March 1926: Salem, Massachusetts

Hello, lovers of music, art, and literature. I’m Lizzie Crane, a jazz singer with The Troubadours from the Big Apple, visiting historic Salem, Massachusetts for the second time in three months. My bandmates and I only arrived yesterday and already trouble’s brewing.

Isaac Roman, a notorious and flamboyant art collector who’s absolutely rolling in dough, hired us to play for a spring equinox party at his mansion. It looked like an opportunity to make some serious moolah, meet some movers and shakers, and get together with a handsome Boston Brahmin with whom I’ve been making whoopee.

Everything was going swell, until a naked lady trotted into Roman’s ballroom on a horse during our performance last night. She swept up an artist named Sebastian and rode off with him. Her Lady Godiva act seemed amusing at the time––even though she stole some of our thunder––and we all thought it was one of Roman’s outrageous entertainment stunts. Until this morning when I discovered the artist’s body tied to a tree in our host’s solarium, stuck full of arrows like Botticelli’s painting of St. Sebastian.

Jeepers creepers! Another murder at yet another of our stints! This is the fourth body I’ve found in seven months––what are the odds? Are we jinxed? If this keeps up, The Troubadours will get a reputation as harbingers of death and people will stop hiring us, fearing a visit from the Grim Reaper.
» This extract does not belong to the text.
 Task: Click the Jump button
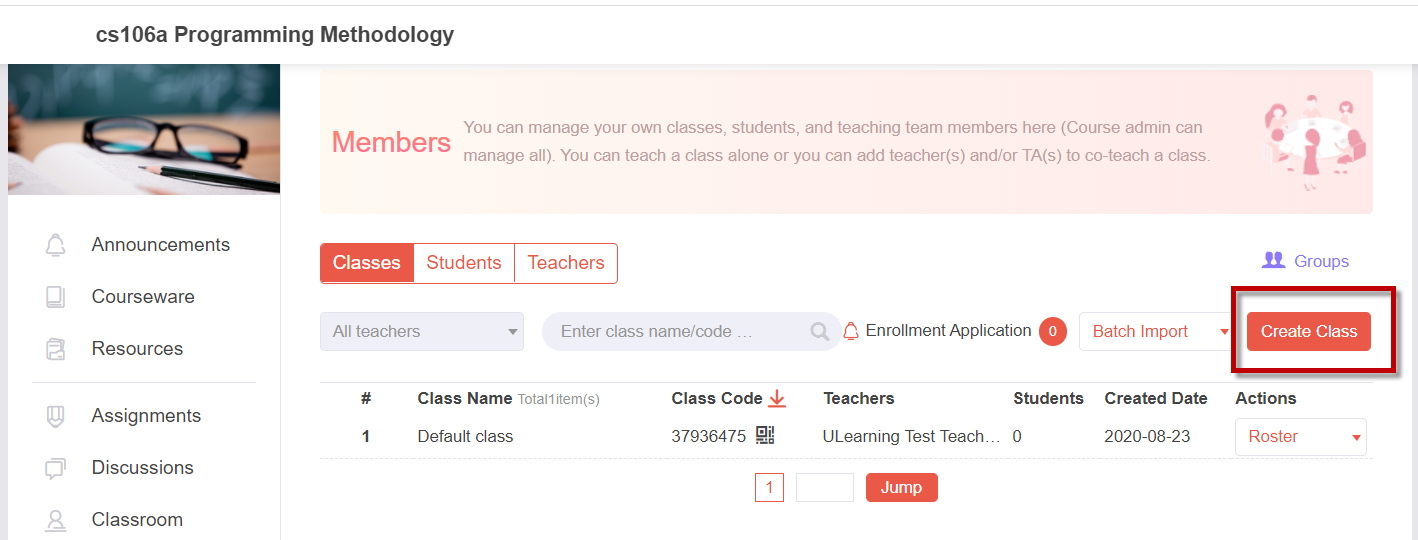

But that’s not the worst of it. Turns out (much to my surprise) that the piano player in our band and my best friend, Sidney Somerset, knew the victim. In the biblical sense. They had a fling in New York eight years ago and Sid was looking forward to rendezvousing with Sebastian at this event. Now the cops suspect my friend of murdering the fella. Love gone wrong and all that.

Then there’s the naked horsewoman, who had an affair with the murdered man too and for some unknown reason has it in for me. And my illustrious host Roman? Rumors say he deals in art forgery and theft. How did I get myself into such a pickle in such a short span of time? If I’d known the road to fame and fortune had so many potholes, I might have been satisfied just singing for my supper in speakeasies around Greenwich Village.

But I can’t turn back time, and right now I’ve got to try to find the real killer and keep Sid out of the hoosegow. If I’m lucky, my new beau won’t abandon me as a bad-luck banshee. I keep reminding myself that on the darkest nights the stars shine brightest, and I’m making a wish that somehow this kerfuffle turns out okay.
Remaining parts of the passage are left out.